■ **DOCUMENT SEGMENT**
# # # # #

River Oaks Elementary

The History of River Oaks Elementary


In 1925, River Oaks was not the neighborhood of stately homes and majestic, sweeping lawns that it is today—it was an undeveloped patch of scrubby land practically inaccessible from downtown Houston. But the Hogg Brothers, like Houston’s Allen Brothers before them, recognized opportunity out in “the country.”

Over the next 75 years, River Oaks Elementary School became a mainstay not just of the River Oaks neighborhood developed by the Hogg brothers, but of the city of Houston itself. In those years, our city, country and the world have been transformed, with technological innovation, war, political and social upheaval and population growth each forcing change. Yet, like the sturdy oaks and magnolia trees on the campus and the manicured lawns nearby, River Oaks Elementary has endured, weathering organizational and societal shifts, but always offering students the best educational opportunities available. For three-quarters of a century, River Oaks Elementary has thrived on the corner of Kirby Drive and San Felipe—a testament to the power of education, the dedication of faculty, administrators and parents, and the enthusiasm of children.

The Beginning of River Oaks Elementary

In 1924, only 140,000 people called Houston home. Most of them, particularly those with means, lived downtown or near Rice Institute.

So it was with great foresight that the Hogg brothers purchased 1100 acres of land near River Oaks Country Club. They envisioned a community with wide streets, landscaped esplanades and a mix of large and small single-family lots and apartments. Included in the plan was a large 14-acre tract for the Hogg family home, christened Bayou Bend by their sister Miss Ima Hogg. The plan also called for two retail developments and a neighborhood school.

This development coincided with a renewed focus on education in Houston. In 1924 the City of Houston stopped running the schools and an independent agency, the Houston School District, took over the job. At the time, the district had 60,000 students and 1,800 teachers and the tax basis was $4.20 per student. Houston’s curriculum was based on the work of renowned educator John Dewey who advocated promoting the child as an individual and as a member of society participating in social progress.

To carry out this vision, the school board took the unusual step of employing a full-time architect, Harry Payne. His first commission was to design six schools in Houston, including River Oaks Elementary. Each school had the same interior design but boasted different exteriors. The slate roof and French-colonial exterior chosen for River Oaks Elementary became hallmarks of the school’s distinctive appearance, instantly recognizable to this day.

River Oaks Elementary opened its wide doors to the first pupils in the fall of 1929, just two months before the stock market crash that signaled the beginning of the Great Depression. But on that sunny day when school first started, eager students and their parents were warmly welcomed by professional educators determined to offer their students a first-rate, progressive education.

# # # # #

■ **DATA**

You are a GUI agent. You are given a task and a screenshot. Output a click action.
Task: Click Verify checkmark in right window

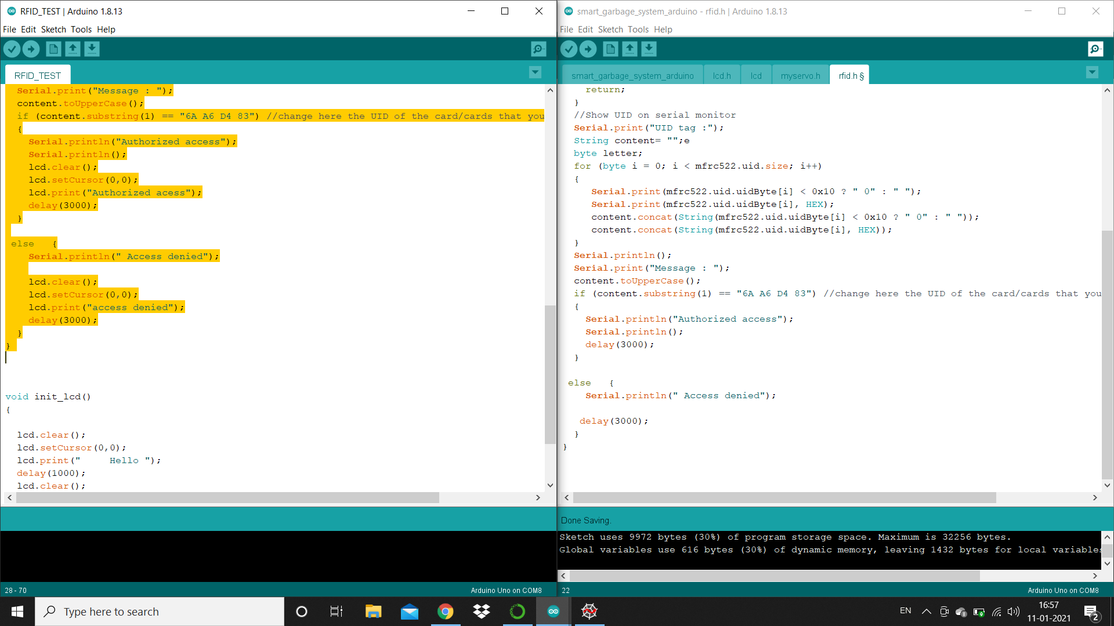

# # # # #

■ **WRITTEN PROBLEM**
From the school history, write out the passage starting at "The Beginning of River" and ending at "near Rice Institute.", word for word.

■ **SOLUTION TO THE EXERCISE**
The Beginning of River Oaks Elementary

In 1924, only 140,000 people called Houston home. Most of them, particularly those with means, lived downtown or near Rice Institute.